The use of elevated HPA activity as a biomarker for depression is limited by uncertainty as to the relationship between HPA activity, mood, and antidepressant (AD) effects. Increased HPA activity in depression has been attributed to impaired glucocorticoid feedback inhibition that can be corrected by antidepressant-induced increases in brain glucocorticoid (GR) and mineralocorticoid (MR) receptors. However, benefits to some depressed patients from antiglucocorticoid therapies suggest that increasing GR or MR may not be required or appropriate for antidepressant action, and further suggest that by increasing glucocorticoids, elevated HPA activity might be a cause, as well as a marker, of depression. To discriminate the role of decreased GR from that of increased glucocorticoid levels in HPA-related depression pathology, this proposal uses forebrain GR knockout (FBGRKO) mice, a model of HPA-hyperactive depression, to test the hypothesis that that basal and antidepressant-induced changes in depression behaviors depend on changes in glucocorticoid secretion.
Aim I will define the relationship of basal and stress-induced HPA activity to acute and chronic antidepressant actions to identify conditions for testing glucocorticoid and antidepressant effects.
Aim II will determine glucocorticoid effects on basal behavior by testing if adrenalectomy and fixed glucocorticoid replacement normalizes depression-like behavior in FBGRKO mice.

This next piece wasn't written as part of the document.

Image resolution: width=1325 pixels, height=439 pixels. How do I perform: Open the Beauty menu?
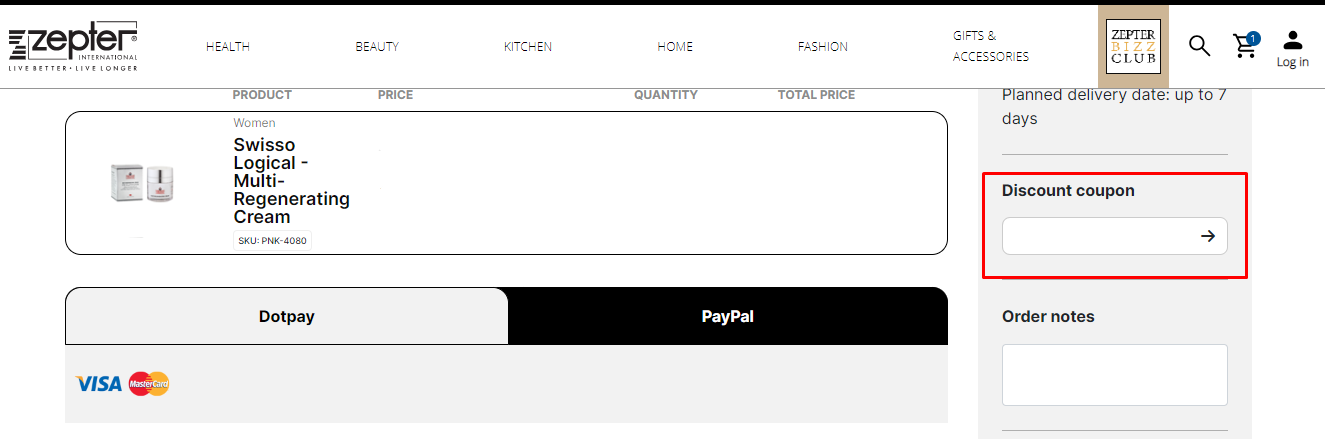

Aim III will determine the role of glucocorticoids in antidepressant action by using adrenalectomized FBGRKO and floxed GR controls with and without fixed glucocorticoid replacement to test if chronic antidepressant treatment normalizes behavior and hypothalamic- pituitary activity independently of changes in glucocorticoids. These studies address long-standing theories and contradictions of the roles of corticosteroid receptors and glucocorticoids in depression. Forebrain GR- and glucocorticoid-independent effects identified by this work could explain how antidepressants normalize elevated HPA activity in depression without facilitating adverse glucocorticoid effects on mood. This information could be used to predict and monitor antidepressant response more accurately in HPA-hyperactive depression.
This project will determine if adrenal glucocorticoid hormones, which often increase in depression, might contribute to depression symptoms and influence antidepressant effects. This information could help to identify more effective antidepressants for depressed patients with abnormal glucocorticoid levels and to design hormone tests that detect antidepressant response more accurately. Since depression recovery depends on early effective treatment, results from this work could ultimately reduce the public health costs of depression by maximizing initial treatment success.